* Available records *
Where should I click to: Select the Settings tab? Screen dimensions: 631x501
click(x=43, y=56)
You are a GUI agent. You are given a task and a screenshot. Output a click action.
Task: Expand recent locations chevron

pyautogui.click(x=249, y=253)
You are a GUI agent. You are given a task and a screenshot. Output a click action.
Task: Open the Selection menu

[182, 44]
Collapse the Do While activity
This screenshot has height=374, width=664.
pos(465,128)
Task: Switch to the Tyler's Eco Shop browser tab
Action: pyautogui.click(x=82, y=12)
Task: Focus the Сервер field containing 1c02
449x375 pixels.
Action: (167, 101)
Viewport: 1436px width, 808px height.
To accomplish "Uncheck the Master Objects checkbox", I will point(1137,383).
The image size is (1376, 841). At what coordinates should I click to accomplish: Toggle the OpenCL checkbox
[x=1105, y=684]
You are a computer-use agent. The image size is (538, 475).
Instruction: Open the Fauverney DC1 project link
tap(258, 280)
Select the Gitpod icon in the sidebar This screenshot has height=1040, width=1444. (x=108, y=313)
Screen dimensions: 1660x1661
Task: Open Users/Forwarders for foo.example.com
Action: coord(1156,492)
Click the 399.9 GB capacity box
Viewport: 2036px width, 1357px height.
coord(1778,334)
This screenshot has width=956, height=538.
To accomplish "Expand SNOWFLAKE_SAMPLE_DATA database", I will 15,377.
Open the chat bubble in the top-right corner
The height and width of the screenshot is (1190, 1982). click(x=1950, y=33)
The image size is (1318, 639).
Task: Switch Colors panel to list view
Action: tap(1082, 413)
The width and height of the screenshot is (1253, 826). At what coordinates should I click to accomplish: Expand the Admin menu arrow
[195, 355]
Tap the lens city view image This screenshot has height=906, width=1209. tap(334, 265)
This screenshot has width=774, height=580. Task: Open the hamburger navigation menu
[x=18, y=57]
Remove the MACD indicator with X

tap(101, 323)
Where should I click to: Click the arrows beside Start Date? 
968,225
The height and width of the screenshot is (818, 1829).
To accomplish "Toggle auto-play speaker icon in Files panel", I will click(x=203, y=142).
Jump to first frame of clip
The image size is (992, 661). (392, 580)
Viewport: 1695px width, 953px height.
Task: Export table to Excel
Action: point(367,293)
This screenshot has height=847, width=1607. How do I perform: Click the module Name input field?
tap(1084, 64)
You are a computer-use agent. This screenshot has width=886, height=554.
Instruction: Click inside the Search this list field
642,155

* Task item *
Print the line that contains "You are a computer-use agent. This", then every later line of the entries above up to and including the last, all exactly as written.

* Answer section *
You are a computer-use agent. This screenshot has width=886, height=554.
Instruction: Click inside the Search this list field
642,155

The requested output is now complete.